■ **WHAT TO DO**
1. In the ad-blocking comment thread, what iOS web browser with built-in ad blocking does one commenter say they like most?
2. Continue the ad-blocking comment thread from its last comment.

■ **TEXT EXTRACT**

________

Try uBlock, it is much faster than ABP and uses way less resources. Or do it the good old fashion way and use a HOSTS file with the added advantage that ads will be blocked on your entire computer and not just your browser.
I was actually completely unaware that Youtube had ads for a long, long time. I'm not sure I could move to a solution where I would be forced to watch them.
True, which is why I tried to be agnostic on the actual means of adblocking in my op. Regardless, it requires a level of openness on Apple's part that I'm being slightly delusional about wanting.
I'm using HTTP Switchboard which uses much less memory has offers a lot more control over what to block and what to allow through, but it does take a bit more configuration than ABP.
I'm getting really close to switching back to AdBlock for Safari (the one based on an old fork). It did a decent job my machines feel much older with ABP. I can see rendering delays on large pages.
You can set up a Privoxy server or a VPN through a server that blocks connections to known ad servers. There are publicly available blacklists of ad and other unwanted servers.
Takes some elbow grease, but the benefits of not loading ads should more than make up for the slowdown from going through a proxy.
I second this approach. Privoxy can be run on a machine or potentially the router. This way whatever device you use ads are blocked. No need to install something on each device.
Ironically, Ars is a site that is really atrocious on mobile Safari, ad wise. I visit there regularly, and often I get full page ads that block the view.
I recommend the Reader mode in safari. It's the closest I've come to "ad block" on an iPhone. It can take an article on an absolutely atrocious website, with hovering top and bottom bars, hovering ads, etc., and transform it into pure heaven: beautiful text, on a clean background, with relevant images.
Fortunately, iOS8 (IIRC) allows apps to finally use the full power of the JS engine, so 3rd party browsers should be able to run as fast as Safari. If you don't mind switching, I'm sure there are 3rd party browsers that allow you to block ads.
Two more options for ad blocking on iOS: Weblock is an app/service that works via Proxy configuration, so it blocks most in-app ads as well. For web browsing, iCabMobile is a web browser with build-in ad blocking. (There are others as well, iCabMobile is just the one I like most).
it is fairly easy for a site to block most users that use ad blockers ... but it is much harder to not use a site that use advertising when you have an ad blocker...
I use OpenDNS from my router to block ads on all my devices. You have to add some custom domains to hit the major sources, but it works reasonably well when you're at home.
Maybe I'm just a corner case, but the "Spotlight, multitasking" section didn't address whether Apple has changed the refresh settings when multitasking between apps. Not a day goes by that I don't switch between open apps (say, Mail and Safari) only to watch the browser content disappear under my fingers while it decides to hit the network and refresh the screen with the same content. This is especially frustrating when out of network/wifi range which happens frequently in NYC.

________

■ **DATA SHOWN**
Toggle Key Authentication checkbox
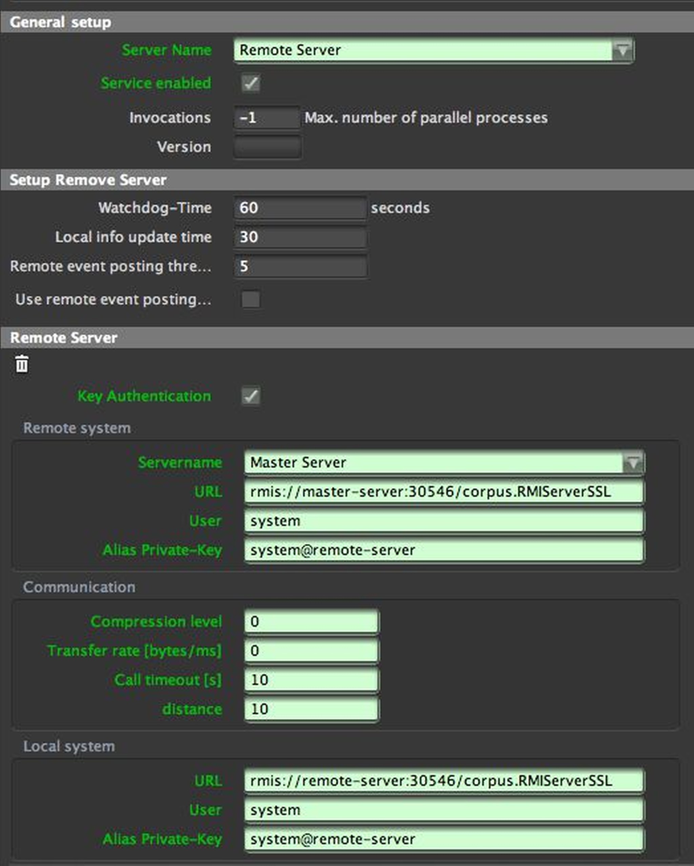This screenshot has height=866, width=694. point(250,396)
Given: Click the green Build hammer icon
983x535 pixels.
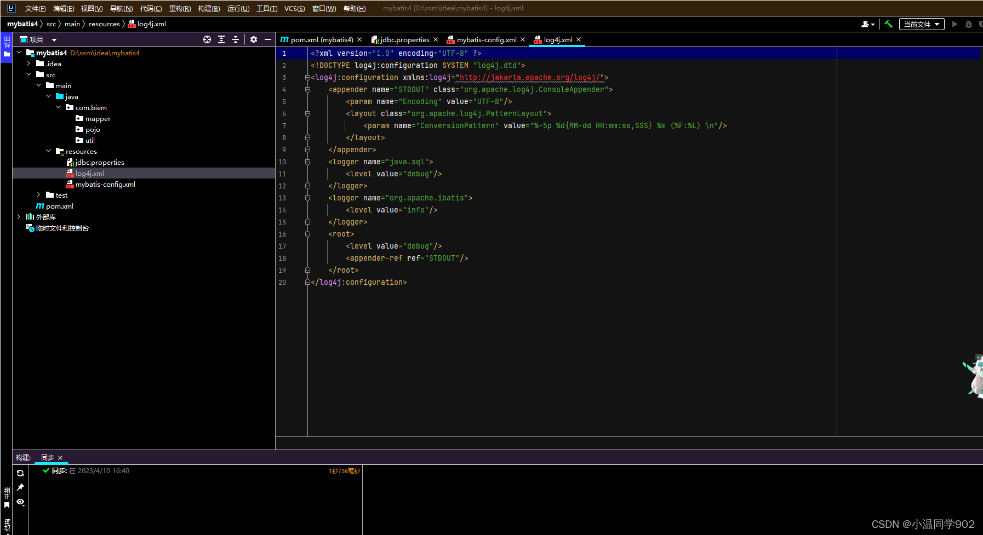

________

■ **RESPONSE LIST**
1. iCabMobile.

2.
That simply mean that the app was killed usually for memory reasons, you see the old content because the app shows you a screenshot that was taken before going in the background, and then starts again, thus refreshing
Who cares why it happens? I've gone back and forth between iOS and Android over the years and it never happens to me on my Android devices. Both platforms have their strengths and weaknesses obviously, but this used to piss me off to no end on iOS.
It's kinda strange, honestly: 2011's state-of-the-art Android phones (Galaxy S2) had 1GB RAM, and yet Apple is still stuck on that maximum, while Android has long moved on to 2GB on flagships. Kind of a shame :(
Perhaps Apple can afford to keep iiOS devices at 1 GB of RAM and thus save battery life because iOS uses automatic reference counting rather than garbage collection, so applications' memory high watermarks stay lower. I imagine that's what Drew Crawford would argue, anyway (see http://sealedabstract.com/rants/why-mobile-web-apps-are-slow...).
I understand that additional RAM chips onboard would cause increased power consumption, but I am confused about why a chip with the same physical footprint and more storage would cause increased standby consumption.
Does a DRAM refresh for a denser chip draw substantially more power, or something?
(Legitimate question, I am obviously not an expert and I'd just love to learn more about this)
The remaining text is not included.